Kannst du alle folgenden Einträge Zeile für Zeile wortgetreu wiedergeben?

Einträge aus einem Datensatz
+ + +
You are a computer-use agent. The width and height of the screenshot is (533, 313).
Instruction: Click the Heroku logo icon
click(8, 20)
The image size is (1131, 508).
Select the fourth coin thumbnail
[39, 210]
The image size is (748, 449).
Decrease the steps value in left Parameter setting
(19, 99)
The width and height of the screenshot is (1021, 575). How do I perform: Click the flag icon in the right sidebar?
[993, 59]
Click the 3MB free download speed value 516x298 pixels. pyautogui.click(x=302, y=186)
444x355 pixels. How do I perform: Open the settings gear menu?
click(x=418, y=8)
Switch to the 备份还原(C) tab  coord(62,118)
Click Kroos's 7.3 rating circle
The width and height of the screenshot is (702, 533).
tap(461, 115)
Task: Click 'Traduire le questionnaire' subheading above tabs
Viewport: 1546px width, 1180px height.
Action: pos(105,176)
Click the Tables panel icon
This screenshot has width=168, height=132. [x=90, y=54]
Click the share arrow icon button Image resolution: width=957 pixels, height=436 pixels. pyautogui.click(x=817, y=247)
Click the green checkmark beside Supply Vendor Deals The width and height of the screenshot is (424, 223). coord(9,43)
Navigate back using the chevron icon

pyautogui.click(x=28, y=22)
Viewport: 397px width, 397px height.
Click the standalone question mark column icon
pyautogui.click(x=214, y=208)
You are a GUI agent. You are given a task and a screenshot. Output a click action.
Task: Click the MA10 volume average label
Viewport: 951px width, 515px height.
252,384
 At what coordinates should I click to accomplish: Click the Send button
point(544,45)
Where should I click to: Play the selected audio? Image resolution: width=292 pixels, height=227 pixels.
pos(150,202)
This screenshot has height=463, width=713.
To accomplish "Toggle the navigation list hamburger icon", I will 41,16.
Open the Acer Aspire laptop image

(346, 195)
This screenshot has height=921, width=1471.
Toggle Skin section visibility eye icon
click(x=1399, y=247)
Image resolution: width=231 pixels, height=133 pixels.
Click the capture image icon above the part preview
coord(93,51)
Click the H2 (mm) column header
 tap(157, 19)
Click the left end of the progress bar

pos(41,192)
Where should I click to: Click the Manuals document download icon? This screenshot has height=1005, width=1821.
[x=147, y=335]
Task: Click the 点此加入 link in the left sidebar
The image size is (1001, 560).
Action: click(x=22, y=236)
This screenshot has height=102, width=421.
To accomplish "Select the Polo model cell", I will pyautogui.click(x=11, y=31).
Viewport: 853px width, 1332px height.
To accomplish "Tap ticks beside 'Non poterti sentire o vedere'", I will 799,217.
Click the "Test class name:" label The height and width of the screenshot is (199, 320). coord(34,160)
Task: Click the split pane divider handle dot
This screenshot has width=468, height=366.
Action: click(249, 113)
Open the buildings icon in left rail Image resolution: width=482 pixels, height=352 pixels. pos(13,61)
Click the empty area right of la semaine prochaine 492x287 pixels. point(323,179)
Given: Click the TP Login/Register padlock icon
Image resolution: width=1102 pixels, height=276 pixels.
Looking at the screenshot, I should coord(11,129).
+ + +
**Die Antwort**
You are a computer-use agent. The width and height of the screenshot is (533, 313).
Instruction: Click the Heroku logo icon
click(8, 20)
The image size is (1131, 508).
Select the fourth coin thumbnail
[39, 210]
The image size is (748, 449).
Decrease the steps value in left Parameter setting
(19, 99)
The width and height of the screenshot is (1021, 575). How do I perform: Click the flag icon in the right sidebar?
[993, 59]
Click the 3MB free download speed value 516x298 pixels. pyautogui.click(x=302, y=186)
444x355 pixels. How do I perform: Open the settings gear menu?
click(x=418, y=8)
Switch to the 备份还原(C) tab  coord(62,118)
Click Kroos's 7.3 rating circle
The width and height of the screenshot is (702, 533).
tap(461, 115)
Task: Click 'Traduire le questionnaire' subheading above tabs
Viewport: 1546px width, 1180px height.
Action: pos(105,176)
Click the Tables panel icon
This screenshot has width=168, height=132. [x=90, y=54]
Click the share arrow icon button Image resolution: width=957 pixels, height=436 pixels. pyautogui.click(x=817, y=247)
Click the green checkmark beside Supply Vendor Deals The width and height of the screenshot is (424, 223). coord(9,43)
Navigate back using the chevron icon

pyautogui.click(x=28, y=22)
Viewport: 397px width, 397px height.
Click the standalone question mark column icon
pyautogui.click(x=214, y=208)
You are a GUI agent. You are given a task and a screenshot. Output a click action.
Task: Click the MA10 volume average label
Viewport: 951px width, 515px height.
252,384
 At what coordinates should I click to accomplish: Click the Send button
point(544,45)
Where should I click to: Play the selected audio? Image resolution: width=292 pixels, height=227 pixels.
pos(150,202)
This screenshot has height=463, width=713.
To accomplish "Toggle the navigation list hamburger icon", I will 41,16.
Open the Acer Aspire laptop image

(346, 195)
This screenshot has height=921, width=1471.
Toggle Skin section visibility eye icon
click(x=1399, y=247)
Image resolution: width=231 pixels, height=133 pixels.
Click the capture image icon above the part preview
coord(93,51)
Click the H2 (mm) column header
 tap(157, 19)
Click the left end of the progress bar

pos(41,192)
Where should I click to: Click the Manuals document download icon? This screenshot has height=1005, width=1821.
[x=147, y=335]
Task: Click the 点此加入 link in the left sidebar
The image size is (1001, 560).
Action: click(x=22, y=236)
This screenshot has height=102, width=421.
To accomplish "Select the Polo model cell", I will pyautogui.click(x=11, y=31).
Viewport: 853px width, 1332px height.
To accomplish "Tap ticks beside 'Non poterti sentire o vedere'", I will 799,217.
Click the "Test class name:" label The height and width of the screenshot is (199, 320). coord(34,160)
Task: Click the split pane divider handle dot
This screenshot has width=468, height=366.
Action: click(249, 113)
Open the buildings icon in left rail Image resolution: width=482 pixels, height=352 pixels. pos(13,61)
Click the empty area right of la semaine prochaine 492x287 pixels. point(323,179)
Given: Click the TP Login/Register padlock icon
Image resolution: width=1102 pixels, height=276 pixels.
Looking at the screenshot, I should coord(11,129).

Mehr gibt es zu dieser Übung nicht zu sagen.